** START **

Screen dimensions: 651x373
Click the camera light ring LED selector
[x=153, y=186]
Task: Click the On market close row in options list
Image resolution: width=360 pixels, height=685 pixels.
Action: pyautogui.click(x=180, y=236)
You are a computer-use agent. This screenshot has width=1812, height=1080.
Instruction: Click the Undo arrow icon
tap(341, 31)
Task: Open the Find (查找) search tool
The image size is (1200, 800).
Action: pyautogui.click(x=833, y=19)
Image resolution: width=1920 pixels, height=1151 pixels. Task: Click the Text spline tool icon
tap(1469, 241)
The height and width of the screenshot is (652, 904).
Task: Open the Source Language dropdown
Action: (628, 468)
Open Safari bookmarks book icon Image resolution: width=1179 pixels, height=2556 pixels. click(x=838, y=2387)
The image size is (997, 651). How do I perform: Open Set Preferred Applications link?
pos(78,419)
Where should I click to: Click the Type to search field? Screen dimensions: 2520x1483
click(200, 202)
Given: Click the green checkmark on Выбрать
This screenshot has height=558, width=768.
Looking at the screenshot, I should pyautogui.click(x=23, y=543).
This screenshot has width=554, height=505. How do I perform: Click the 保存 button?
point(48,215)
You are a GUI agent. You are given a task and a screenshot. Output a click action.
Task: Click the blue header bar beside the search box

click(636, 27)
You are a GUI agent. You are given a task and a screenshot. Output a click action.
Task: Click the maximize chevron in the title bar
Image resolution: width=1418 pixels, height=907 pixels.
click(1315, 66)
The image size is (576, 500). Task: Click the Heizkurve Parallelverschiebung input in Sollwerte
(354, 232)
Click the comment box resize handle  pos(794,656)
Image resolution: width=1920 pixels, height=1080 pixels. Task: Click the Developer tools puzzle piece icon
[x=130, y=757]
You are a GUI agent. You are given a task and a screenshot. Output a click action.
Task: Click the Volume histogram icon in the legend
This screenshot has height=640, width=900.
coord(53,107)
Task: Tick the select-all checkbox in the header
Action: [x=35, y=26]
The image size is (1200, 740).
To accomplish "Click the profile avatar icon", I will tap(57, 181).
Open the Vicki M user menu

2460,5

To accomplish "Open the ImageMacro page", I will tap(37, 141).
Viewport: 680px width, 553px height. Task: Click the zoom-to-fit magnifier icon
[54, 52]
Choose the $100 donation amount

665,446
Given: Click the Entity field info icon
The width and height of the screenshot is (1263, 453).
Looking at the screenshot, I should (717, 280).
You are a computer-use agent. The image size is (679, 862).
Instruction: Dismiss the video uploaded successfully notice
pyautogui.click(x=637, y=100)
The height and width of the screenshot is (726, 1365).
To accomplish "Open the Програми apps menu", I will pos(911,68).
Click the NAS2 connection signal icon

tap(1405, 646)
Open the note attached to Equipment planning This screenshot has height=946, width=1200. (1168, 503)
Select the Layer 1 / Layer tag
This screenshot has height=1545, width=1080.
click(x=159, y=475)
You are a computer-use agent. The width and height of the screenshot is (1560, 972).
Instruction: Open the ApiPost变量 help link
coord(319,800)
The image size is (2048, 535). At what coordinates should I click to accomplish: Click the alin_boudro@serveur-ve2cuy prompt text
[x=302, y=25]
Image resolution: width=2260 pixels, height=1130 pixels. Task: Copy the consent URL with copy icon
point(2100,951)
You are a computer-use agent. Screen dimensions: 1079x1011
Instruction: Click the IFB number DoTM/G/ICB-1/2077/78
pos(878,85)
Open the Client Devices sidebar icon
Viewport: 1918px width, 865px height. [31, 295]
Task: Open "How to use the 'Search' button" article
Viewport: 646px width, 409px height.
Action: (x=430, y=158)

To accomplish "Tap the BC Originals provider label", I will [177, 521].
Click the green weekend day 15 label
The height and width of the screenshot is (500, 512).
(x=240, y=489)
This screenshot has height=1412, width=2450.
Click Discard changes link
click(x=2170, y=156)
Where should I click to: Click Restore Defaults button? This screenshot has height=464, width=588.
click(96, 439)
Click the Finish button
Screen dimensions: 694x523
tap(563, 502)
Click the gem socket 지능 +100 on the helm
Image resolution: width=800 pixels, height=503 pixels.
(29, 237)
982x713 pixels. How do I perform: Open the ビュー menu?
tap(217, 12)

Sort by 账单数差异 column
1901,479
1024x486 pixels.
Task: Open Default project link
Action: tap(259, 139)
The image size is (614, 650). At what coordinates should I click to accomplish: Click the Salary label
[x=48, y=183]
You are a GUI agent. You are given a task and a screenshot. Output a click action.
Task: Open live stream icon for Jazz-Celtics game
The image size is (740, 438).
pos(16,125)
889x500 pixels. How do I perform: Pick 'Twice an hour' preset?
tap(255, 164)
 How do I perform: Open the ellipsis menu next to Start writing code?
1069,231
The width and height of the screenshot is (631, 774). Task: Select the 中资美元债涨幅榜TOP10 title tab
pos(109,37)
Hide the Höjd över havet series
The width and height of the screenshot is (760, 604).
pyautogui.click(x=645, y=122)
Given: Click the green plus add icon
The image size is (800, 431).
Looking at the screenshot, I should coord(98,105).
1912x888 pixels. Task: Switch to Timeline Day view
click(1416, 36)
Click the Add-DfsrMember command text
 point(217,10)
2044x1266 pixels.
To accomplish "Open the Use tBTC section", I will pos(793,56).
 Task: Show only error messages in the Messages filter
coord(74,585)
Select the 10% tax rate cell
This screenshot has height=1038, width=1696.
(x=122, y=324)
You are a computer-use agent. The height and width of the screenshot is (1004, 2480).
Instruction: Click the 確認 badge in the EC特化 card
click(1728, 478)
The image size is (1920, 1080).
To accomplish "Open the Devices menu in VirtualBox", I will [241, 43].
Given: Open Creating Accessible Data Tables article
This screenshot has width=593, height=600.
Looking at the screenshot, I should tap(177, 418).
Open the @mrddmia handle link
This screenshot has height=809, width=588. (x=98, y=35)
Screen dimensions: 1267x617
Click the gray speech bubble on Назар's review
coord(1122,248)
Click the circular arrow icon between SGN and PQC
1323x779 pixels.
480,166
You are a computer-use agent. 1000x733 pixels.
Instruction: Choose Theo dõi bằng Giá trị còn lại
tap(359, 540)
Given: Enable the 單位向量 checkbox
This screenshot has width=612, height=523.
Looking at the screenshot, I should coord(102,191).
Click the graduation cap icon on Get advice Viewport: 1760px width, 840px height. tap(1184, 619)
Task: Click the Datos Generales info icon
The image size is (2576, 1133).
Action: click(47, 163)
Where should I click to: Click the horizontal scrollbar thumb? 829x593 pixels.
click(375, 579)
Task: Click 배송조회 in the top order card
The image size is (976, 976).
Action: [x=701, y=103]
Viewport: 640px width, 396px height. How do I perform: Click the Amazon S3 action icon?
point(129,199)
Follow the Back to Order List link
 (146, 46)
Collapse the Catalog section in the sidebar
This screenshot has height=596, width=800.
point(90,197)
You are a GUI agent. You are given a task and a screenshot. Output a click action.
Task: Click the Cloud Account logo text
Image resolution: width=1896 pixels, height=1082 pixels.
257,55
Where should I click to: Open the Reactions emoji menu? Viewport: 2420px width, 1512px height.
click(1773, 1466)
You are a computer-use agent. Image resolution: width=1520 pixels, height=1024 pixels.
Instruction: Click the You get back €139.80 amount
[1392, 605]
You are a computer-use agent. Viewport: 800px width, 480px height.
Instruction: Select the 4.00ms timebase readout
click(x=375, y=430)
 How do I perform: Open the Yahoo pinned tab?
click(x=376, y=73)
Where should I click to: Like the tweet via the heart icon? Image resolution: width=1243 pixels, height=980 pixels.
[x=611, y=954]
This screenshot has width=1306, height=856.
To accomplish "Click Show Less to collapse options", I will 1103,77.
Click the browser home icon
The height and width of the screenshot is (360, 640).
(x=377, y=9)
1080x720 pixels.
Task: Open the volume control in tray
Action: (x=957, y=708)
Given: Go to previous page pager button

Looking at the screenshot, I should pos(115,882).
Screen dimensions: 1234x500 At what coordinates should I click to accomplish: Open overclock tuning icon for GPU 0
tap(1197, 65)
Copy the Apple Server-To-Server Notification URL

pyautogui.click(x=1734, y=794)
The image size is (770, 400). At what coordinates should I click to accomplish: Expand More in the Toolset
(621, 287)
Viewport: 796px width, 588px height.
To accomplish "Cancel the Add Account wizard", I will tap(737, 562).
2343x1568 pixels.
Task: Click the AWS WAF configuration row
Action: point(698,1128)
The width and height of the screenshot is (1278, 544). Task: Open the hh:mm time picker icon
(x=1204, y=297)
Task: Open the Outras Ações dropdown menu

** END **

[Exercise]
Convert the material from the line with "Open the @mrddmia handle link" up to and including the line with "Click the graduation" into a JSON list of strings, one string per line, leaving out any blank lines.

[Finished task]
[
  "Open the @mrddmia handle link",
  "This screenshot has height=809, width=588. (x=98, y=35)",
  "Screen dimensions: 1267x617",
  "Click the gray speech bubble on Назар's review",
  "coord(1122,248)",
  "Click the circular arrow icon between SGN and PQC",
  "1323x779 pixels.",
  "480,166",
  "You are a computer-use agent. 1000x733 pixels.",
  "Instruction: Choose Theo dõi bằng Giá trị còn lại",
  "tap(359, 540)",
  "Given: Enable the 單位向量 checkbox",
  "This screenshot has width=612, height=523.",
  "Looking at the screenshot, I should coord(102,191).",
  "Click the graduation cap icon on Get advice Viewport: 1760px width, 840px height. tap(1184, 619)"
]